Patofisiologi Keracunan Sianida
Patofisiologi keracunan sianida berawal dari inhalasi dan ingesti sianida yang kemudian di tingkat seluler menghambat fosforilasi oksidatif. Sianida juga dapat diserap melalui kulit dan lapisan mukosa. Efek toksisitas lebih cepat terjadi pada paparan inhalasi dan intravena. Sianida terdistribusi ke seluruh organ dan jaringan tubuh dengan cepat lewat pembuluh darah. Tanda dan gejala keracunan muncul pada konsentrasi 40 mol/L.[1,2]

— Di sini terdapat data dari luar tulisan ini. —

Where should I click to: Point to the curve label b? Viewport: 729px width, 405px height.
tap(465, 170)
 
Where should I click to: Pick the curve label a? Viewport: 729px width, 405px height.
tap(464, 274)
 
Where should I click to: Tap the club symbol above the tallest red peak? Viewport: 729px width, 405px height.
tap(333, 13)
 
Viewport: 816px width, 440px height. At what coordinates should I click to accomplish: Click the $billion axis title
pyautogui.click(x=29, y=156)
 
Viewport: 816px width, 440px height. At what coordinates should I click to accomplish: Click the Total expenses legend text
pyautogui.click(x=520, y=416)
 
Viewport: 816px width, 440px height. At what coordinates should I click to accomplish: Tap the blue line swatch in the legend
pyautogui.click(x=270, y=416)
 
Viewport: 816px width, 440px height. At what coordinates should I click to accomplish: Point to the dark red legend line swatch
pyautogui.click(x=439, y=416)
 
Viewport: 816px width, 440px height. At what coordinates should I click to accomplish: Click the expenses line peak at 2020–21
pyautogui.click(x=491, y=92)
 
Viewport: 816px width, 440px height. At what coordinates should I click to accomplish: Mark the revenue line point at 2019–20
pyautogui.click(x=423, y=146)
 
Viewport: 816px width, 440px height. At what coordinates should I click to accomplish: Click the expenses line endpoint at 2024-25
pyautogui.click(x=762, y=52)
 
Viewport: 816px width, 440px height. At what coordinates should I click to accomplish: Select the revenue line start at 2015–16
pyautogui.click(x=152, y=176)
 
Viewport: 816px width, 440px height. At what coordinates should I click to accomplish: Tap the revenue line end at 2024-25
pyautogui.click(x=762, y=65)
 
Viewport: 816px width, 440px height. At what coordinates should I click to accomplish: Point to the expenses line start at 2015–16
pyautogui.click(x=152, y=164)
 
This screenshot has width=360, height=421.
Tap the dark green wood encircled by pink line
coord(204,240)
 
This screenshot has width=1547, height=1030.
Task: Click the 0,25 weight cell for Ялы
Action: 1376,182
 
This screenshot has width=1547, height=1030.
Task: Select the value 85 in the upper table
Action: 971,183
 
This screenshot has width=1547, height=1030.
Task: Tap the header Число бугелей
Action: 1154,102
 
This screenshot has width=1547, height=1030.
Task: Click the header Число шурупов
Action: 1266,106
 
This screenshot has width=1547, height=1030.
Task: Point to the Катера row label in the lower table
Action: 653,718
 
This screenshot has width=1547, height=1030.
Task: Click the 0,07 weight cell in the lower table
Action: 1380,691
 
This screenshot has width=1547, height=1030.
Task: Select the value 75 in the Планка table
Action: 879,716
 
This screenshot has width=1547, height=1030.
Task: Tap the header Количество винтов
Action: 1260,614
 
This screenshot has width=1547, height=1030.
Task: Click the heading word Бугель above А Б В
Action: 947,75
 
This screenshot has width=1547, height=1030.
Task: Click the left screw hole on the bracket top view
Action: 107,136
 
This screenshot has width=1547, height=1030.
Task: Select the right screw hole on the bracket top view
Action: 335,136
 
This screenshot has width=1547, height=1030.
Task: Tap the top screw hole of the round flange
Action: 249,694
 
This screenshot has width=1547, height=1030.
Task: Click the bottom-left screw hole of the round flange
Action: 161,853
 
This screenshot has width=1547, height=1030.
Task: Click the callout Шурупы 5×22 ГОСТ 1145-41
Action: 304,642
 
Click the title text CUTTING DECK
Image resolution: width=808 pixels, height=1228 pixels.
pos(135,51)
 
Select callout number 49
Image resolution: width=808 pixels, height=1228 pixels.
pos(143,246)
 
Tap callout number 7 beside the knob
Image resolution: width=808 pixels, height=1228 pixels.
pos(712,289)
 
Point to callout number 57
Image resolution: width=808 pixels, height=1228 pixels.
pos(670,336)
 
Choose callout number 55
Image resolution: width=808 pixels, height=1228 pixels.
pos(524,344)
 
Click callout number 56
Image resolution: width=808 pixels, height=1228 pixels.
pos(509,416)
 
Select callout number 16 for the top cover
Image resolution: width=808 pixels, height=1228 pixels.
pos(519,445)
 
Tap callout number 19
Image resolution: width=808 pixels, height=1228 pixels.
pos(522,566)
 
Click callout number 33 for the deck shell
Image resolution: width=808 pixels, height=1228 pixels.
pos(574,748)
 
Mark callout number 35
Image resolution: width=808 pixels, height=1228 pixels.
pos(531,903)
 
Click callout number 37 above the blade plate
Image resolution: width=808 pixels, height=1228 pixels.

Pada tingkat seluler, sianida memasuki mitokondria dan terikat secara reversibel kepada ion ferri. Ikatan ini menghambat kerja dari sitokrom oksidase dan menyebabkan gangguan pada rantai transport elektron. Gangguan pada transport elektron akan menghambat respirasi seluler dengan menurunkan laju reduksi oksigen menjadi air. Energi sel semakin berkurang dan terjadi hipoksia sel.
Hipoksia sel menyebabkan merubah metabolisme aerob menjadi anaerob, yang kemudian berakhir pada peningkatan produksi asam laktat. Penumpukan asam laktat akan menimbulkan asidosis metabolik. Asidosis metabolik dan hipoksia mengganggu kerja organ vital dalam tubuh, terutama organ dengan kebutuhan oksigen tertinggi yaitu otak dan jantung.[1–3]
Sianida dimetabolisme di hepar dengan perantara enzim rhodanese. Enzim ini mengkatalisis sianida menjadi tiosinat. Proses ini dibantu oleh thiosulfate yang bertindak sebagai donor sulfur ke dalam reaksi tersebut dan membentuk tiosinat. Tiosinat bersifat larut dalam air dan akan diekskresikan melalui ginjal.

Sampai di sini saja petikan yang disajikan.